La Carretera Federal 307, esa arteria que lo mismo transporta turistas que insumos básicos, volvió a ser escenario de un percance vial la tarde de este martes. El conductor de una pipa de agua sufrió un accidente mientras circulaba en el tramo que conecta Puerto Morelos con Playa del Carmen, lo que provocó la movilización de cuerpos de emergencia y el habitual nudo vial que caracteriza a esta zona. No es un dato menor, considerando que este trayecto es vital para la logística de la Riviera Maya.
El peso de la unidad y el asfalto
El incidente ocurrió cuando la pesada unidad, que transportaba agua potable, perdió la estabilidad. Aunque las causas precisas están bajo peritaje, las primeras versiones sugieren que la combinación de velocidad y las condiciones del pavimento pudieron jugar en contra del operador. La unidad terminó con daños visibles, obstruyendo parcialmente la circulación en uno de los carriles de alta velocidad.
Al lugar arribaron elementos de la Guardia Nacional División Caminos para abanderar la zona y evitar que el incidente pasara de ser un susto a una tragedia mayor. Como si hiciera falta recordarlo, la pericia de los conductores de unidades pesadas en este tramo suele ponerse a prueba diariamente, y no siempre con resultados favorables.
Maniobras y tráfico
Paramédicos atendieron al conductor en el sitio. Afortunadamente, los reportes preliminares indican que las lesiones no ponen en riesgo su vida, aunque el susto —y la responsabilidad de la unidad volcada— no se los quita nadie. La presencia de la grúa para retirar la pipa fue lo que terminó por colmar la paciencia de los automovilistas que, atrapados en la fila, veían cómo los minutos se perdían entre el calor y el humo de los escapes.
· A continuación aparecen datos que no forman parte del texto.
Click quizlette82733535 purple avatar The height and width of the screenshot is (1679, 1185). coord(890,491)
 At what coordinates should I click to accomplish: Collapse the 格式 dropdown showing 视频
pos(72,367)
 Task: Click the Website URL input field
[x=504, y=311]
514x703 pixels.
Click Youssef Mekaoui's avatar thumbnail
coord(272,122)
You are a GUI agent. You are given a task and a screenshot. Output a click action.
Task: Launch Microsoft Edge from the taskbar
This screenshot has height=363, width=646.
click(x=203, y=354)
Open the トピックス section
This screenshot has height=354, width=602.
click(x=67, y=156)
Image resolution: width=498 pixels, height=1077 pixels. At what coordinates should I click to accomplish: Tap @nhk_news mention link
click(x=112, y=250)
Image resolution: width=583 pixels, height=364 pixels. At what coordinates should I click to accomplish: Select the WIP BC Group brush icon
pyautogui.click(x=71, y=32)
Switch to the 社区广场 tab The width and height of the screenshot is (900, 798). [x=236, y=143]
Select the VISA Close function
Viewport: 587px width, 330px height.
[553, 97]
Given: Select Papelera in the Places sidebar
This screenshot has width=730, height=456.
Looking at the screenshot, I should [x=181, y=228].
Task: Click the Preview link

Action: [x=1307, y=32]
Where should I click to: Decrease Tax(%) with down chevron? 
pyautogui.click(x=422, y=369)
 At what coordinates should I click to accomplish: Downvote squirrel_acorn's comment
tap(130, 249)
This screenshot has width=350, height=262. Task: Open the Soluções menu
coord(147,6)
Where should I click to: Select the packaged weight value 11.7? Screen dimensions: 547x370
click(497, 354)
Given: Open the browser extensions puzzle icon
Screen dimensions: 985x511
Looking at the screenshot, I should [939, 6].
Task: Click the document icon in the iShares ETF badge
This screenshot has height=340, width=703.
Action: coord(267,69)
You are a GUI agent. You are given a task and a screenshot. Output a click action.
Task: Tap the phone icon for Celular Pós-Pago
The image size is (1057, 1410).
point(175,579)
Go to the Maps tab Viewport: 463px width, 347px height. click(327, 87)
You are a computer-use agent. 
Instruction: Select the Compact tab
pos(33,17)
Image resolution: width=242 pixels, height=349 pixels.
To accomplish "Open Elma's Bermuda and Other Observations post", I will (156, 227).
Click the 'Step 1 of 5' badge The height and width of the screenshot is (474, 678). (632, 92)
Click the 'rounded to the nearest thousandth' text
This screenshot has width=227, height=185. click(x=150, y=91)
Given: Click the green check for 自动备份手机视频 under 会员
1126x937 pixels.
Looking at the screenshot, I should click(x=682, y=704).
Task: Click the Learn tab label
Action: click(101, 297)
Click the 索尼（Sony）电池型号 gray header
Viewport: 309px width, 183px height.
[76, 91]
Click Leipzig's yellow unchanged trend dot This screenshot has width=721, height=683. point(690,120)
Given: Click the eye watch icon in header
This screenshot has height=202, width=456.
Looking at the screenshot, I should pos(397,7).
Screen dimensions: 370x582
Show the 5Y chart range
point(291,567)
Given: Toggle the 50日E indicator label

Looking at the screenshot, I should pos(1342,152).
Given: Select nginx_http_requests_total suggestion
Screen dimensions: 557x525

La explicación oficial deja preguntas sobre la frecuencia con la que estas unidades de carga se ven involucradas en percances en una carretera que, en teoría, debería ser de las más seguras del estado. Sin embargo, la realidad del asfalto suele dictar otra sentencia.
El tráfico comenzó a fluir con normalidad tras un par de horas de maniobras intensas. El saldo queda en daños materiales y un recordatorio más de que en la “307”, la precaución nunca está de más. Queda en el aire si las empresas de transporte de agua reforzarán sus protocolos o si seguiremos viendo estas escenas como parte del paisaje cotidiano.